Kill Boxes: a fragmentação da guerra

por Eduardo Barros Mariutti

            Dada as dificuldades técnicas – o vetor utilizado, as imprecisões dos sistemas de controle de fogo, poder destrutivo etc. – a destruição de um prédio na II Guerra Mundial demandava o emprego de 9000 bombas. Na Guerra do Vietnã cerca de 300. Atualmente é possível destruir um edifício com apenas um míssil de cruzeiro. O que se vê é, portanto, um incremento considerável da precisão e da capacidade de dano dos armamentos. Entretanto, o seu emprego depende da efetividade das tecnologias de percepção, isto é, da capacidade de identificar e individualizar os alvos de forma remota (targeting), para que eles possam ser atingidos. De qualquer modo, a maior granularidade dos sistemas de designação de alvos entrou em sinergia com o desenvolvimento de um conceito operacional novo, as Kill Boxes: áreas geográfica e temporalmente delimitadas em que as forças armadas dos EUA não precisam de autorização do comando central para atacar alvos hostis.

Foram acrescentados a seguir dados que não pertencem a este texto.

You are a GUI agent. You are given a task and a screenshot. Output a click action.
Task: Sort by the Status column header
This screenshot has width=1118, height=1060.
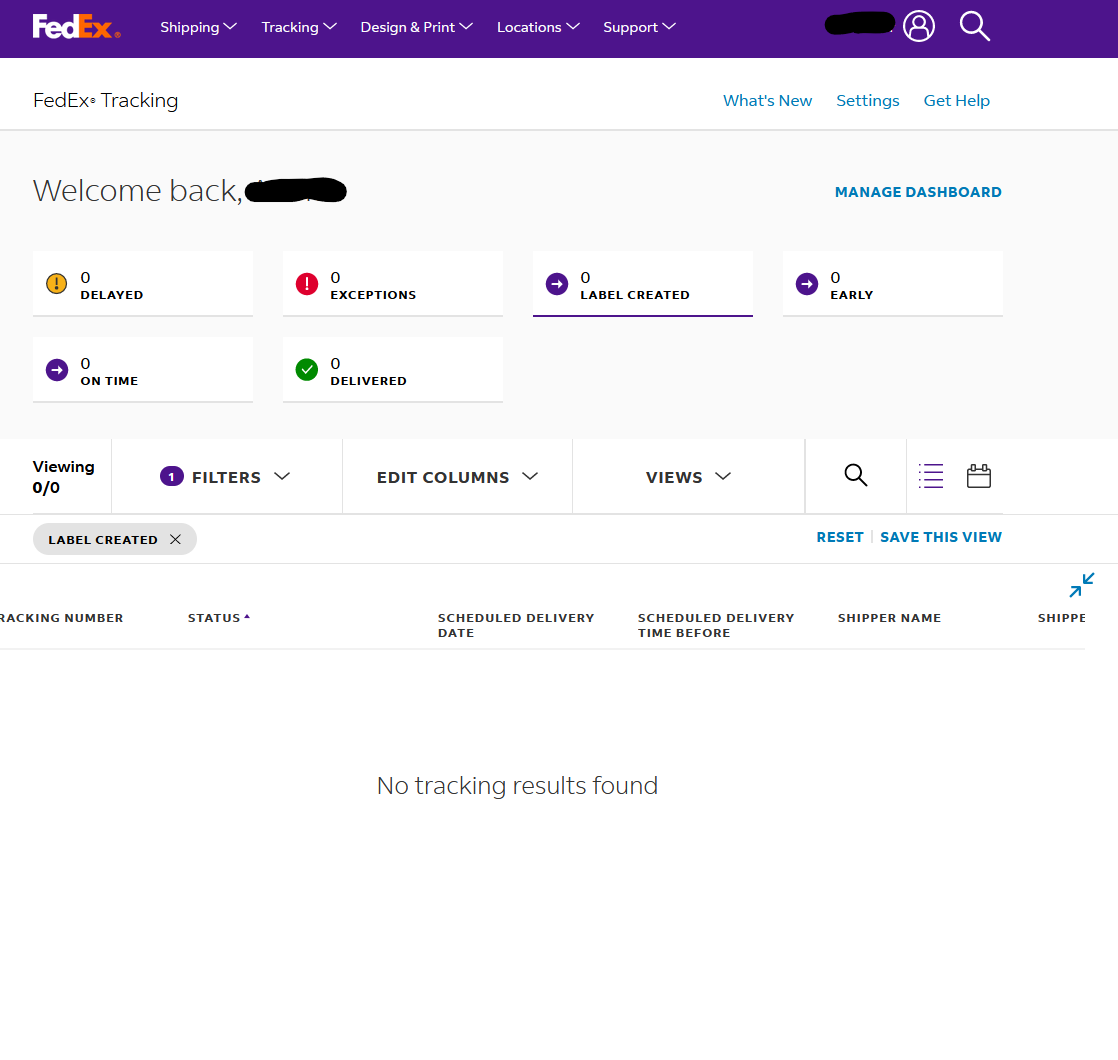214,618
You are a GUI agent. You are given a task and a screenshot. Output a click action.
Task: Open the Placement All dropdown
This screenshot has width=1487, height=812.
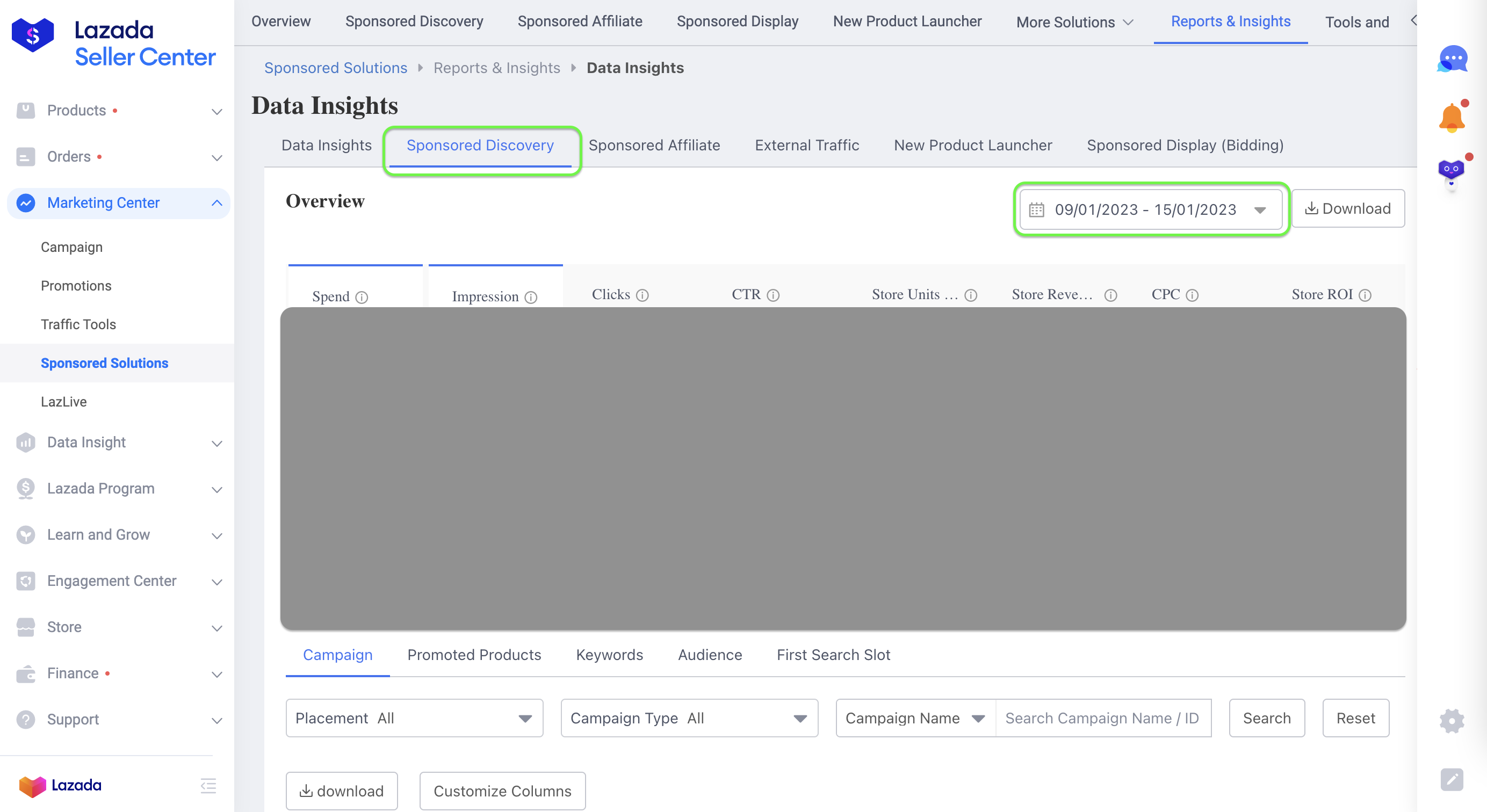point(414,718)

            Em tese, esta inovação institucional confere mais flexibilidade e dinamismo às operações ofensivas, particularmente aos ataques aéreos tripulados e não tripulados que, por ganharem certa independência do comando central, podem operar em “tempo real”. Originalmente a noção de Kill Box foi utilizada em uma guerra convencional, como parte da Operação Tempestade no Deserto, no dia 30 de janeiro de 1991, e designava uma área de fogo livre e de interdição aérea do inimigo com 900 quilômetros cúbicos. Hoje, a princípio, em qualquer ponto do planeta em que se detecte uma ameaça, é possível definir uma Kill Box de tamanho variável onde os EUA – ou seus aliados – podem abrir fogo livremente, mesmo em zonas onde não exista guerra declarada. Ao contrário do que se verificou orginalmente na Guerra do Golfo, a tendência hoje é de uma granularidade cada vez maior, que pode envolver apenas alguns metros.

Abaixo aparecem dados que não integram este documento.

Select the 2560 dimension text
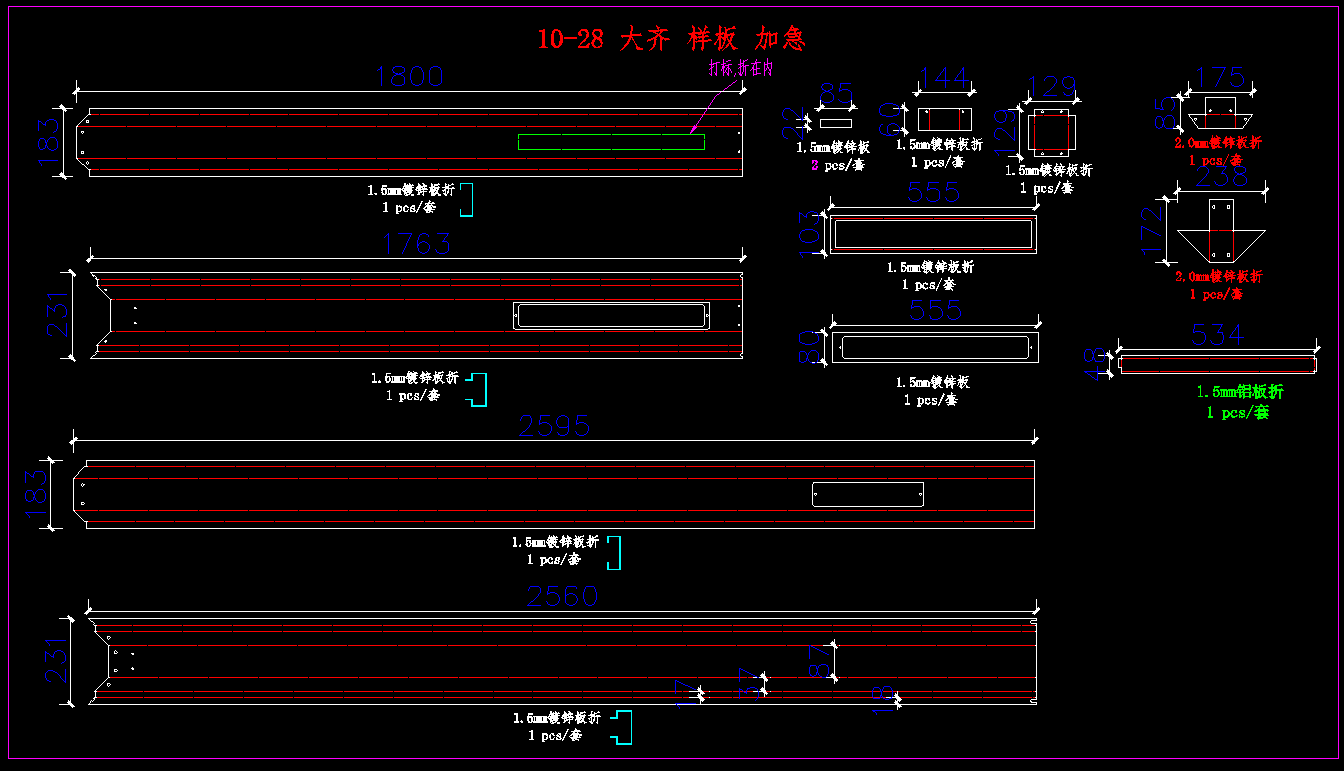The height and width of the screenshot is (771, 1344). [562, 596]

            O aspecto mais importante a ser notado é o vínculo entre a técnica – a granularidade dos sistemas de vigilância e sua integração com formas de projeção de dano letal – e as transformações institucionais. A grande celeuma é que boa parte das “ameaças” são designadas de forma automatizada por algoritmos e formas de sensoriamento preditivas, mediante um procedimento chamado de signature strikes:os alvos, que podem ser indivíduos totalmente desconhecidos, são designados por seus padrões de comportamento e associações pessoais (pattern of life analysis). Este tipo de atuação expressa transformações significativas na percepção militar: “A perspectiva vertical que transformou a guerra nos primeiros dias da aviação militar agora é aprimorada por uma ‘visão aérea’ que não está mais confinada apenas a meios ópticos, mas busca os padrões e esquemas que surgem das populações humanas (…). Essa mudança não é incidental; é o resultado de concepções em evolução sobre a guerra, passando de um ‘mass-event’ para um exercício de policiamento global, no qual comportamentos suspeitos são visados da mesma forma que combatentes inimigos claramente identificáveis.” (Nina FRANZ. “Targeted killing and pattern-of-life analysis: weaponised media.” Media, Culture & Society, v. 39 p. 112).

            Dois elementos devem ser destacados na passagem supracitada. A visão aérea é muito mais abrangente do que a percepção vertical típica da aviação durante a I Guerra, que dependia dos relatos dos pilotos e das fotografias, que eram suplementadas pelos observadores nos balões fixos. A percepção era ótica e muito próxima do sensório humano. Uma visão aérea é sempre tridimensional e multiespectral, isto é, cobre potencialmente todo o espectro da luz e demais sinais (térmicos, sonoros etc.). É uma percepção maquínica. O segundo é a dimensão institucional. A ideia de combatente começa a transcender as categorias convencionais – i.é. um representante genérico de uma entidade coletiva (o Estado) em uma guerra formalmente declarada – e passa a ser atribuível a qualquer ameaça representada pelas ações de um indivíduo ou grupo que, a princípio, pode estar em qualquer território.

Eduardo Barros Mariutti – Professor do Instituto de Economia da Unicamp, do Programa de Pós-Graduação em Relações Internacionais San Tiago Dantas da UNESP, UNICAMP e PUC-SP e membro da rede de pesquisa PAET&D.